- _How to complete this task_
A faithful transcription of the entries below is required.

- _Data_
<<<<

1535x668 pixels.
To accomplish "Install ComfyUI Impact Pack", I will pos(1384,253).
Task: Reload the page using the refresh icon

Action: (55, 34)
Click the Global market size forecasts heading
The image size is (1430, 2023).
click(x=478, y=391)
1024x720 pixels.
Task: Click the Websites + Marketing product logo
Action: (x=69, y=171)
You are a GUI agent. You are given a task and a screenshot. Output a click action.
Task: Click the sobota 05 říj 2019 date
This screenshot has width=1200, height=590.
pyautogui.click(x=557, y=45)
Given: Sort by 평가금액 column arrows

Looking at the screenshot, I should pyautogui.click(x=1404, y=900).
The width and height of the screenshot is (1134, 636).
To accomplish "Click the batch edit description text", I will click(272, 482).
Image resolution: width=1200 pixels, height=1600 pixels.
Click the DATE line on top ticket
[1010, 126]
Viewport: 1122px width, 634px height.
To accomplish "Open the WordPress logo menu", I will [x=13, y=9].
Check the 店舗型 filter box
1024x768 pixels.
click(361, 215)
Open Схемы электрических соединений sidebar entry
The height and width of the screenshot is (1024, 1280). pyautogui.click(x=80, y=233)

>>>>

- _Response_
1535x668 pixels.
To accomplish "Install ComfyUI Impact Pack", I will pos(1384,253).
Task: Reload the page using the refresh icon

Action: (55, 34)
Click the Global market size forecasts heading
The image size is (1430, 2023).
click(x=478, y=391)
1024x720 pixels.
Task: Click the Websites + Marketing product logo
Action: (x=69, y=171)
You are a GUI agent. You are given a task and a screenshot. Output a click action.
Task: Click the sobota 05 říj 2019 date
This screenshot has width=1200, height=590.
pyautogui.click(x=557, y=45)
Given: Sort by 평가금액 column arrows

Looking at the screenshot, I should pyautogui.click(x=1404, y=900).
The width and height of the screenshot is (1134, 636).
To accomplish "Click the batch edit description text", I will click(272, 482).
Image resolution: width=1200 pixels, height=1600 pixels.
Click the DATE line on top ticket
[1010, 126]
Viewport: 1122px width, 634px height.
To accomplish "Open the WordPress logo menu", I will [x=13, y=9].
Check the 店舗型 filter box
1024x768 pixels.
click(361, 215)
Open Схемы электрических соединений sidebar entry
The height and width of the screenshot is (1024, 1280). pyautogui.click(x=80, y=233)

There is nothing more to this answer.